To play Jon Martello, Jr., whose friends dub him Don Jon for his ability to score with the hottest girl at the bar every weekend, JGL has gotten himself into fitness-magazine shape and, well, he's pretty much sex on a stick. (A scene of him taking a bath and getting out of the tub will undoubtedly be strategically paused on thousands of screens.) In voice-over, Jon lists the eight things that matter to him: his body, his pad, his car, his church, his family, his boys, his girls, his porn. He loves his porn even more than actual intercourse; he'll often slip out of bed after sex to turn on his computer and "lose himself" in tits and ass.
One Saturday night, Jon's standard repertoire of moves and lines don't work on a sizzling-hot woman in red who stops him in his tracks. (He gives her the elusive 10 out of 10, calling her a "dime.") He asks around about her. Her name is Barbara Sugarman, and Scarlett Johansson plays her with such delicious, bubblegum-chewing confidence, it's easy to forget that the veteran Ms. Johansson is still not 30 years old. Barbara accepts Jon's invitation to lunch - largely to find out how he found out about her - and spends the meal visibly appraising Jon's potential and assessing his motives. Though they're contemporaries, Barbara's light years more mature than Jon. She won't play a card a minute too soon; when they make out in front of her door, he'll agree to anything - even to take a night class - to get inside. Johansson's character is fresh and new, and JGL's script remains true to her; the arc of her relationship with Jon feels just right. And their frequent arguments about Jon's porn habit produce one of the best lines of the year: "Every guy," he tells her, "watches porn every day."
When one door closes, another opens. The next for Jon is Esther, a night school classmate (Julianne Moore). Their first encounter involves him passing her in a doorway while she's in the middle of a crying jag. He doesn't think he wants anything to do with her, but she apologizes, and another time bums his notes off him - she'd been distracted throughout class - and eventually they're screwing and taking bong hits in her Jeep. It turns out Esther lost her husband and son in a car accident 14 months earlier, and after she and Jon get more serious, there's a wordless scene of the two of them on her porch. She's holding back tears, and he's just looking at her and letting her be. It's really beautiful. As always, Moore walks into a movie and creates a human being in half an hour. Never a false move, ever.

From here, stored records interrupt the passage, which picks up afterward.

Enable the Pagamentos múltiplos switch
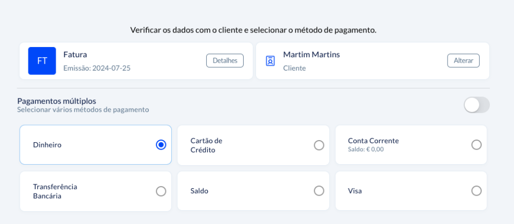The width and height of the screenshot is (514, 224). pos(477,105)
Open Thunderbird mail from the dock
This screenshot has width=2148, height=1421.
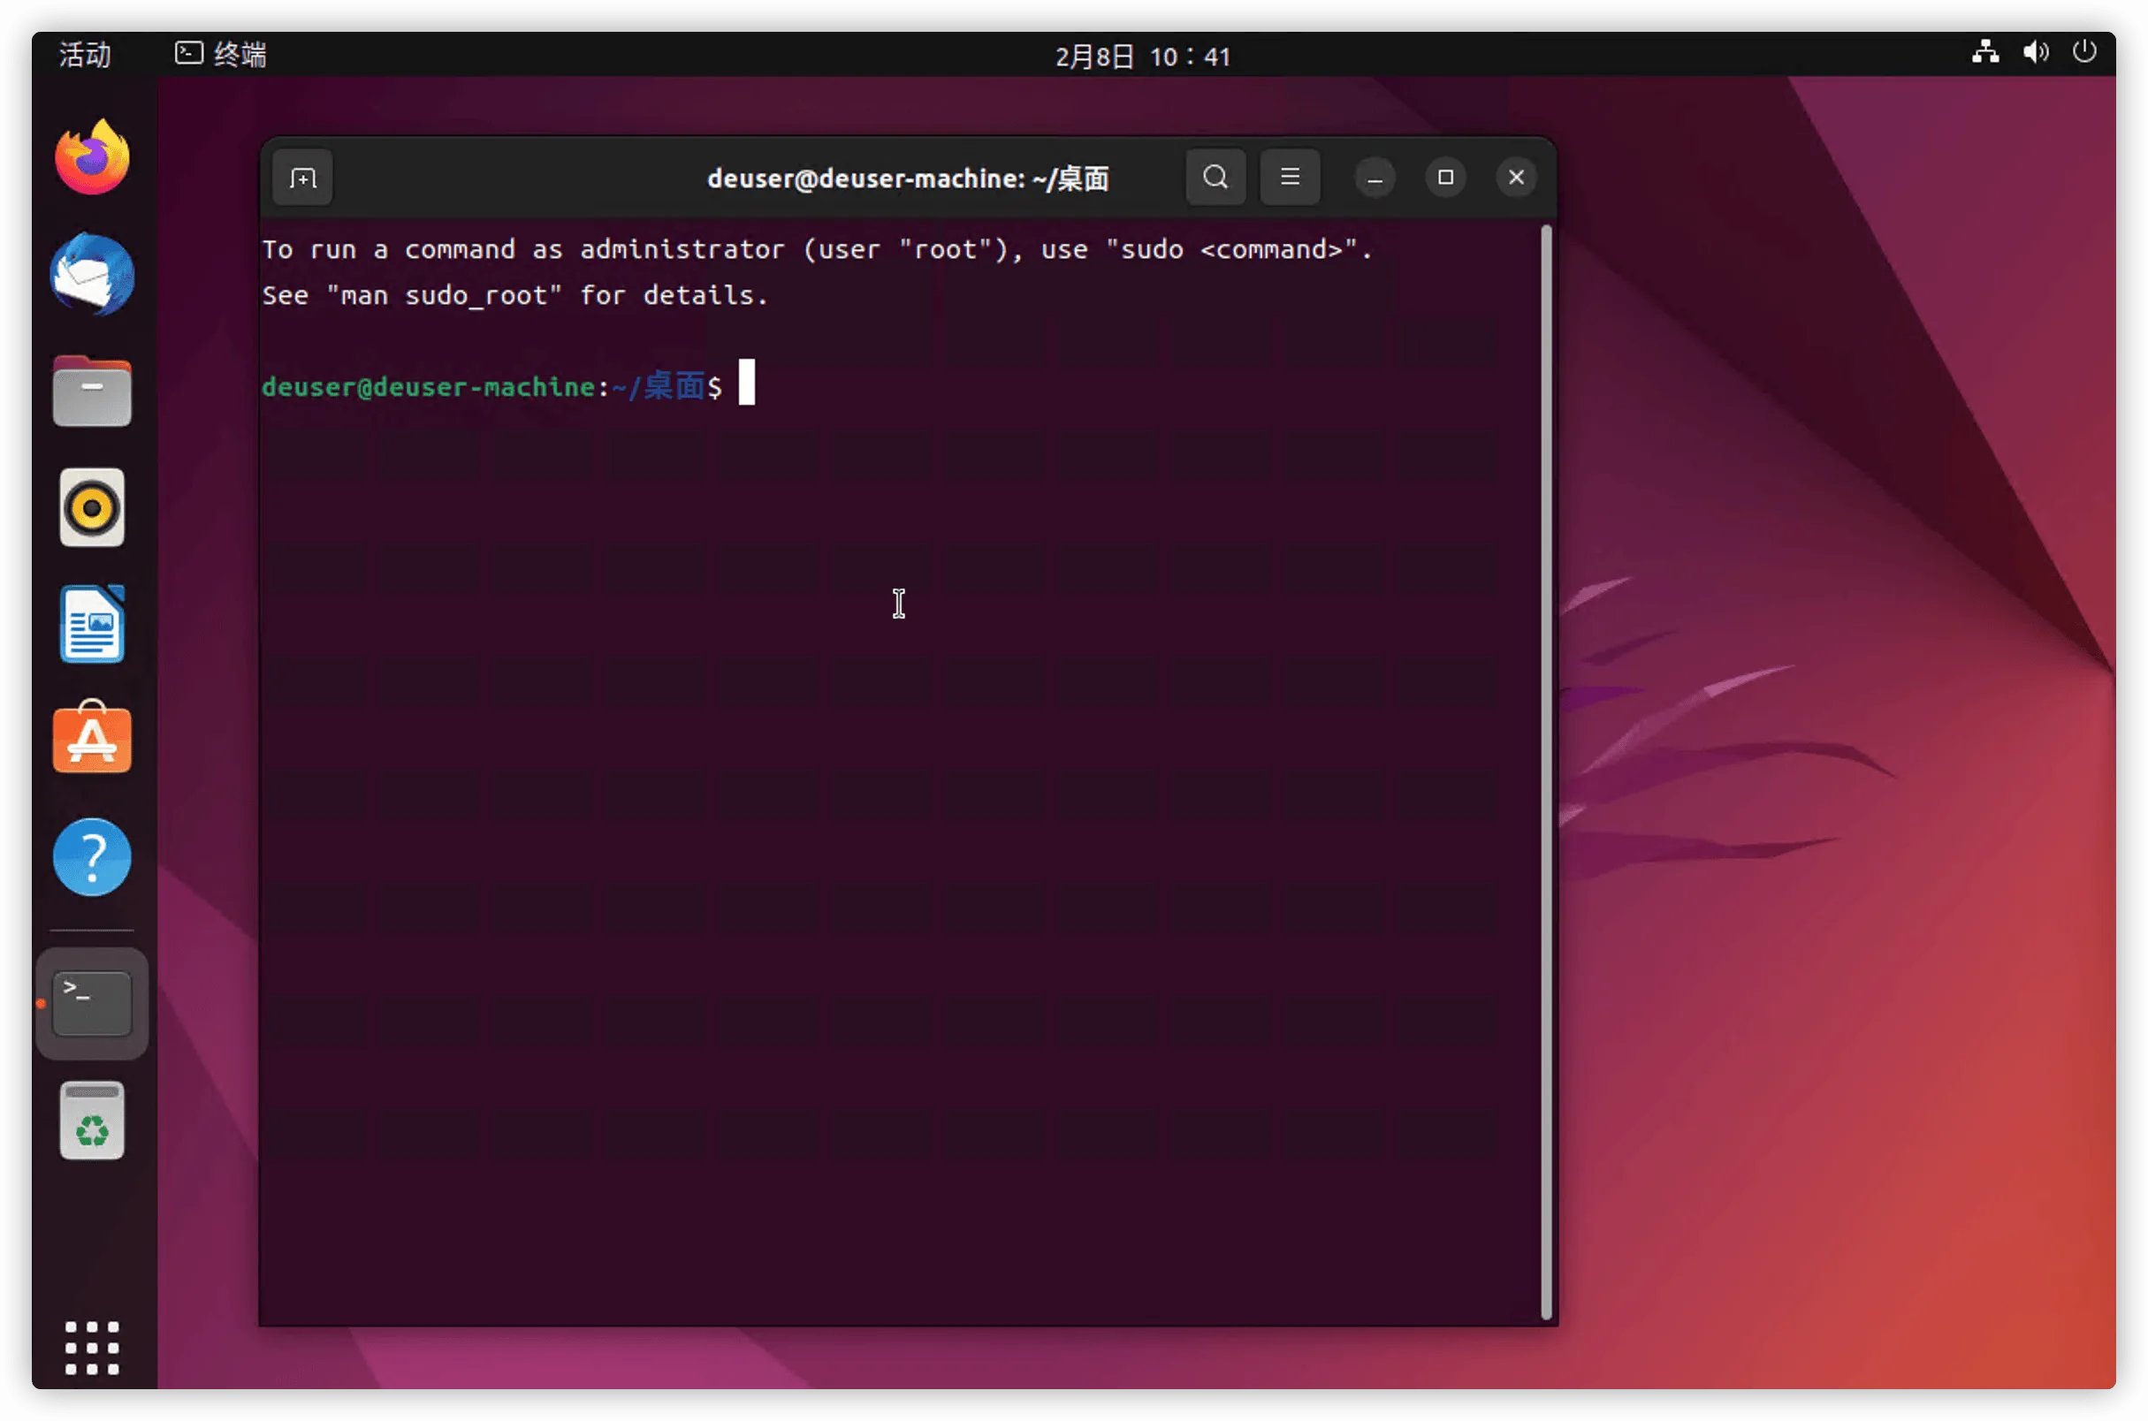(x=92, y=275)
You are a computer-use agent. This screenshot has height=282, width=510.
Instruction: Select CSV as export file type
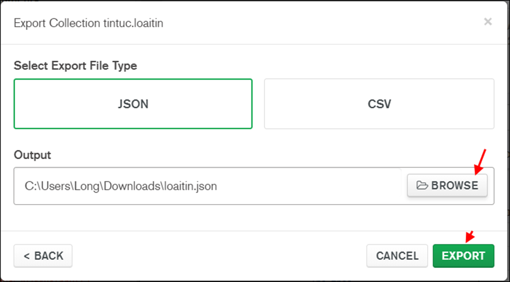point(379,104)
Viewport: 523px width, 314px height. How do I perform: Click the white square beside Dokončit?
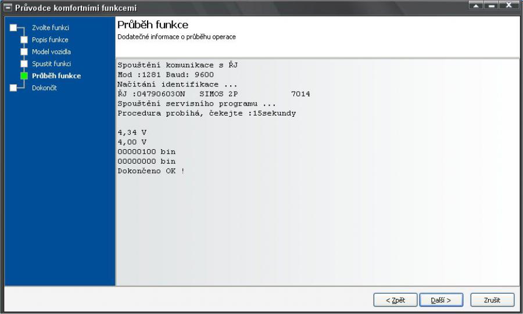(13, 88)
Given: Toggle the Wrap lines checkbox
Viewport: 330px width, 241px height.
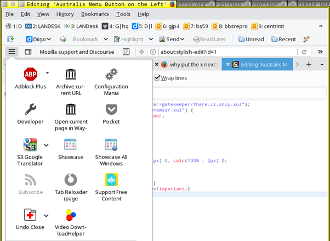Looking at the screenshot, I should 157,78.
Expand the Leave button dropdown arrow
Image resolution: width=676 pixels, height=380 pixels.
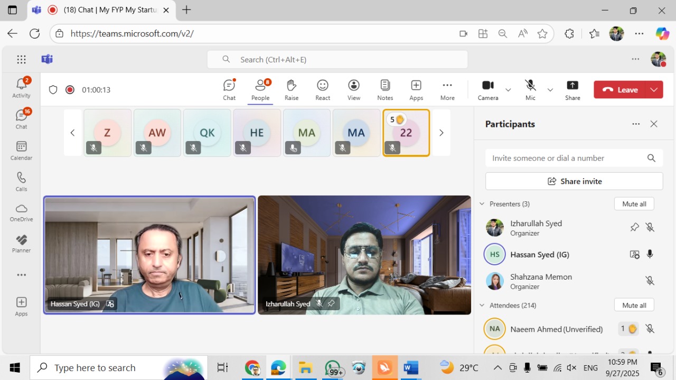654,90
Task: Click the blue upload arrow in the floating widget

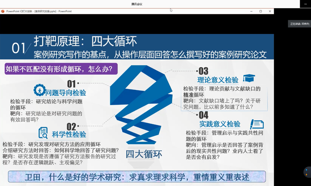Action: tap(307, 171)
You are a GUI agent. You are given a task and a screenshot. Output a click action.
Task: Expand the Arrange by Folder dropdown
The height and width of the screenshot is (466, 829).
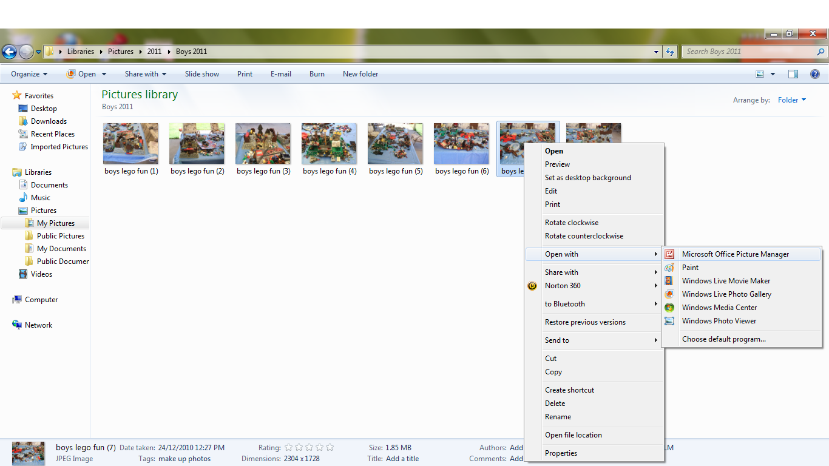coord(792,100)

Barbara and Esther are but two of the many well-drawn characters in Jon's life. There's his hot-tempered, football-obsessed father (Tony Danza) and his ma, Angela (Glenne Headly), who spends her life waiting for Jon to announce at dinner that he's met The One. Headly and Danza (trading on his accumulated goodwill) nail their parts, and as Jon's sister Monica, Brie Larson gets huge laughs without saying a word; she sits at the dinner table, never looking up from her cell phone but hearing everything that's said. Rob Brown and Jeremy Luke as Jon's bros Bobby and Danny are also right on point.

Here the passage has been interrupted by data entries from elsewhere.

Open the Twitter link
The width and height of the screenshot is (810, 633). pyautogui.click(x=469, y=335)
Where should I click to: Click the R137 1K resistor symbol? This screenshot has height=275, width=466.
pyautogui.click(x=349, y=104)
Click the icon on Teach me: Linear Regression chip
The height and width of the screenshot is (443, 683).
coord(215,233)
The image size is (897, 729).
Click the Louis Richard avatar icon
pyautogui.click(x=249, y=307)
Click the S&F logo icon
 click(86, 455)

"Don Jon" rings of truth from start to finish, which is pretty amazing considering how easily it could have lapsed into caricature. A devout Catholic, Jon confesses his sexual relations and masturbation to his priest in numerical detail, and happily accepts the Our Fathers and Hail Marys required of him as penance; he recites them line by line as he rattles off reps at the gym. JGL brings the same honesty to directing as he has to this great script, showing the assurance of a practiced hand by ending scenes in a way that allows us to know what happens next without having to watch it play out. A lot of the laughs in his movie come from what's not said, or from the anticipation of what's about to be said.

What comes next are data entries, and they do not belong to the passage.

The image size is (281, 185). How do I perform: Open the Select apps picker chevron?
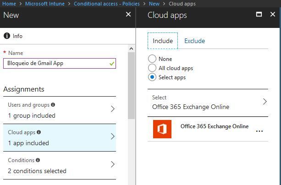(264, 102)
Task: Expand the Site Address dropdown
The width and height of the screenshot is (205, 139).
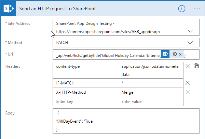Action: point(190,31)
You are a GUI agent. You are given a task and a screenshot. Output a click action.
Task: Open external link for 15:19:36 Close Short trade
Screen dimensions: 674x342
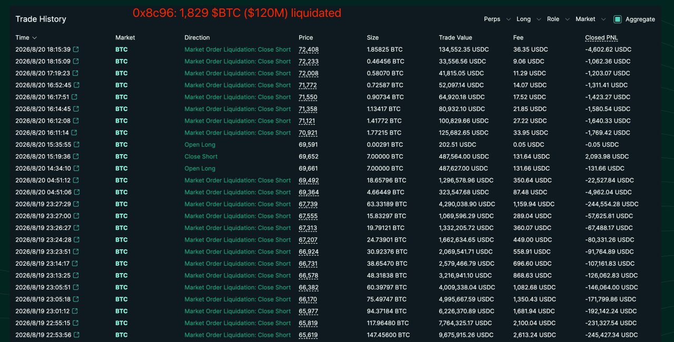76,156
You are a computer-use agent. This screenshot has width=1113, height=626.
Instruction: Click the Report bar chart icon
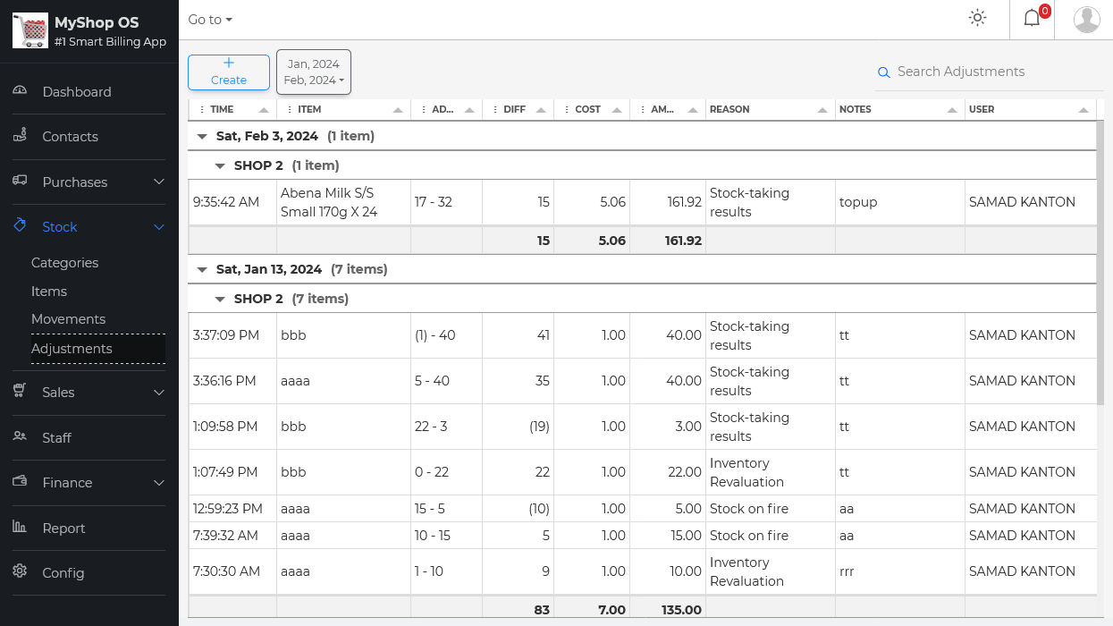click(x=20, y=528)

And in a year of bloated would-be epics, JGL may be that treasurable anachronism who still believes brevity is the soul of wit. He's brought "Don Jon" in in 90 minutes, with an ending that's lovely and true and leaves us wanting even more. In this age of cheap-to-shoot digital video, none of which today's self-styled auteurs want to cut, when's the last time you wished a movie was longer?